Don’t give out financial information – There are very few situations in which you would need to enter credit card numbers or details in response to a query, rather than as part of a purchase process that you initiate. Never give this kind of information to anyone, unless you are 100% sure of where it’s going and why it’s needed. Genuine companies will never ask you to send this information through unsecured communication (email, sms etc.). Double check the credentials of anyone asking for this information over the phone. If you are in any doubt at all, don’t do it.
Clean up unused email accounts and logins – An account that isn’t being used regularly could become compromised and go unnoticed for a long while. Make sure you have procedures in place to remove accounts of previous employees, or any other account that is no longer needed.
Beware of unsafe websites – Don’t enter information or download from a site that doesn’t begin with ‘https’, or one that looks suspicious, such as one that displays pop-ups.
Use strong passwords and multi-factor authentication – if you use weak passwords, or you reuse the same password for many applications, and you’re not using multi-factor authentication, attackers can easily gain access to important information on your computer and/or network.
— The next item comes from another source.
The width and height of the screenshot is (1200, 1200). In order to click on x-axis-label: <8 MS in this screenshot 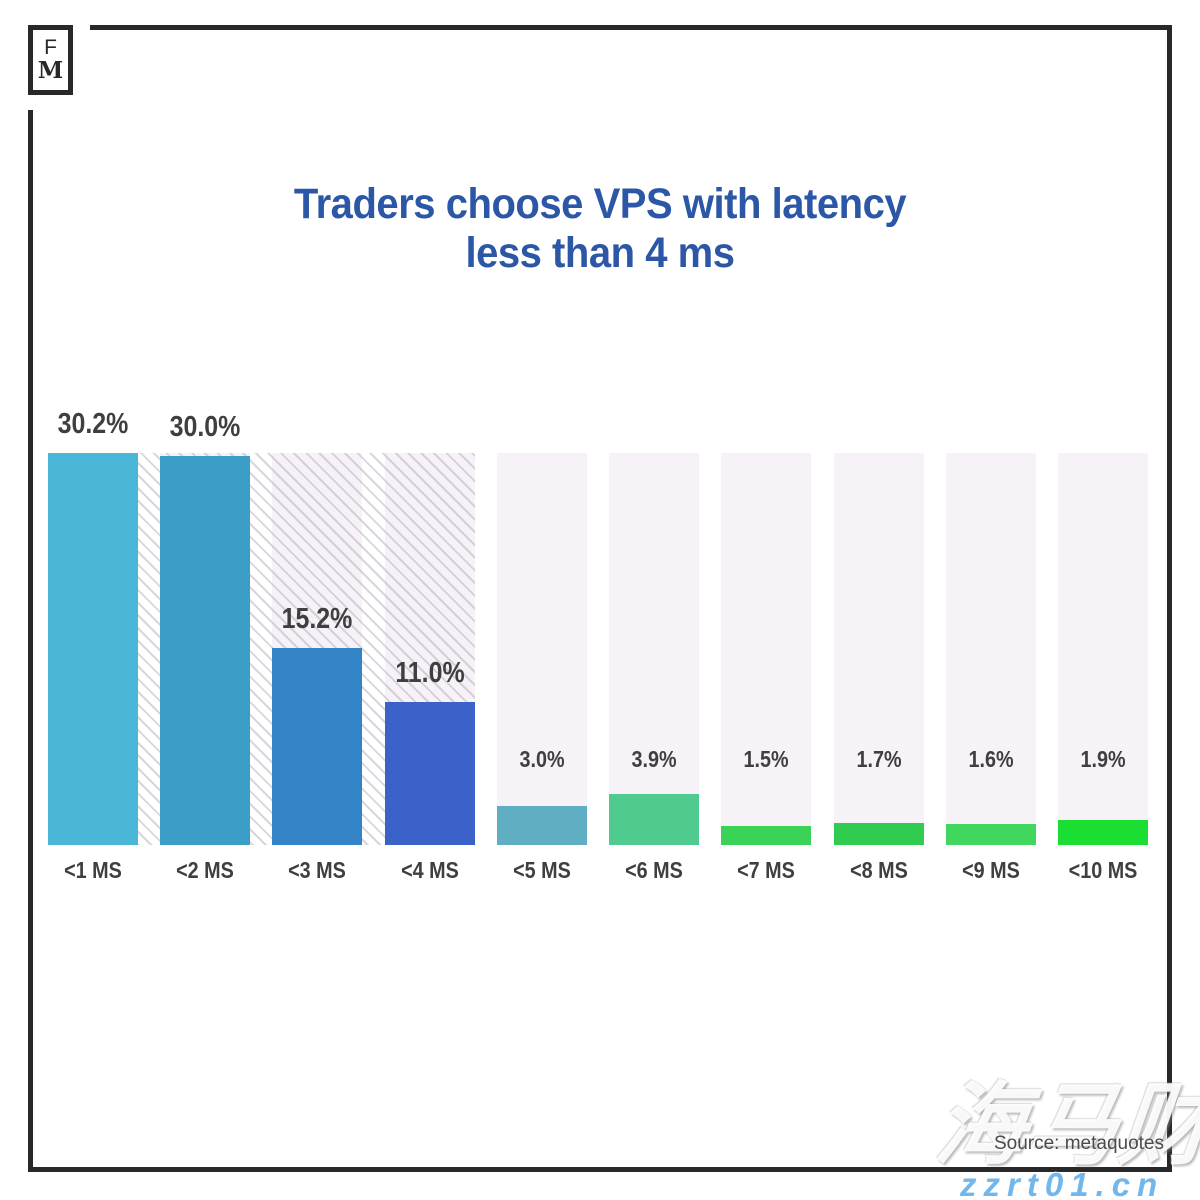, I will do `click(879, 870)`.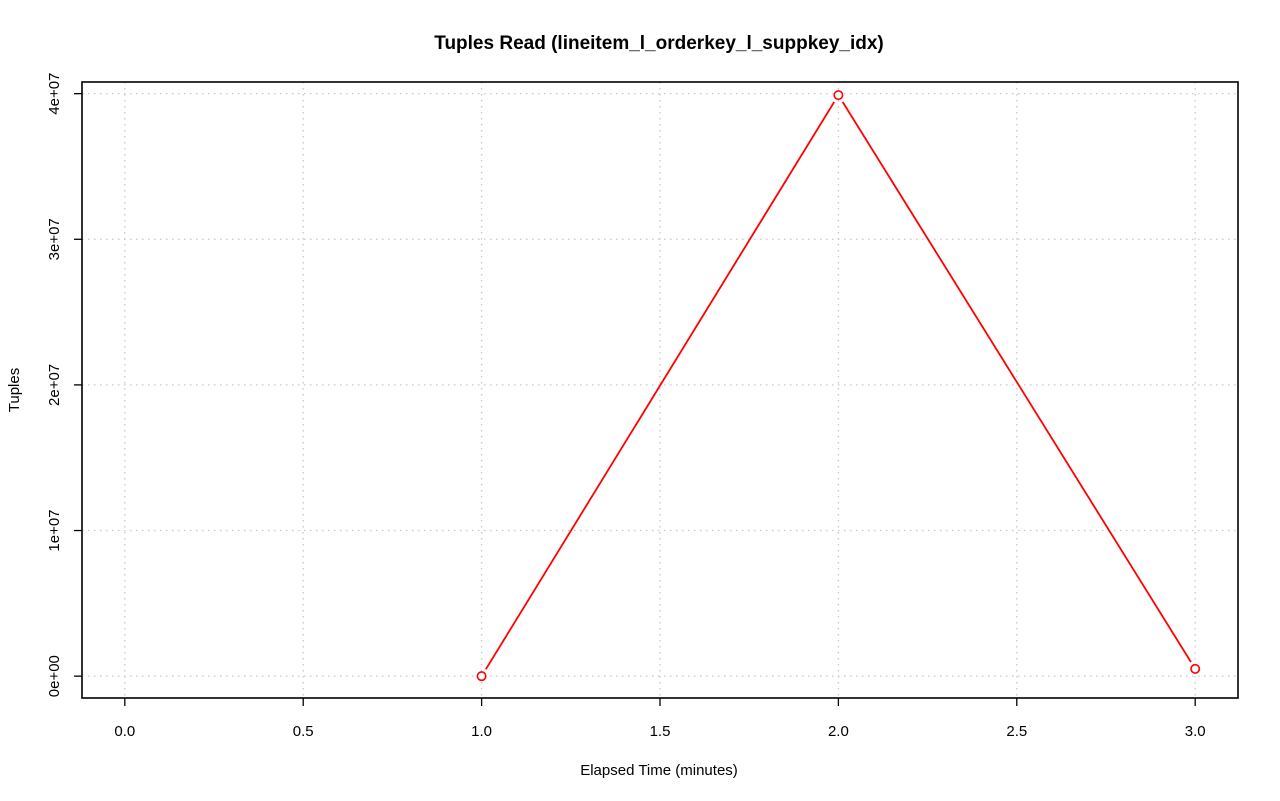 The image size is (1280, 801). Describe the element at coordinates (54, 530) in the screenshot. I see `y-tick-label: 1e+07` at that location.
Using MFA and/or varied, strong passwords will minimize this threat.
Follow browser updates – Browser development teams stay ahead of cybersecurity threats by actively seeking out potential breaches or loopholes in their own systems and patching them out with security updates. Keeping your browser up to date is not just an aesthetic choice, it can also be vital for your protection.
Phishing uses many forms. Being aware of how phishing works and how you can prevent it from succeeding by using a mixture of awareness, training, good security practices, and anti-phishing software tools helps reduce the risk of cyberattacks and keeps your network safe.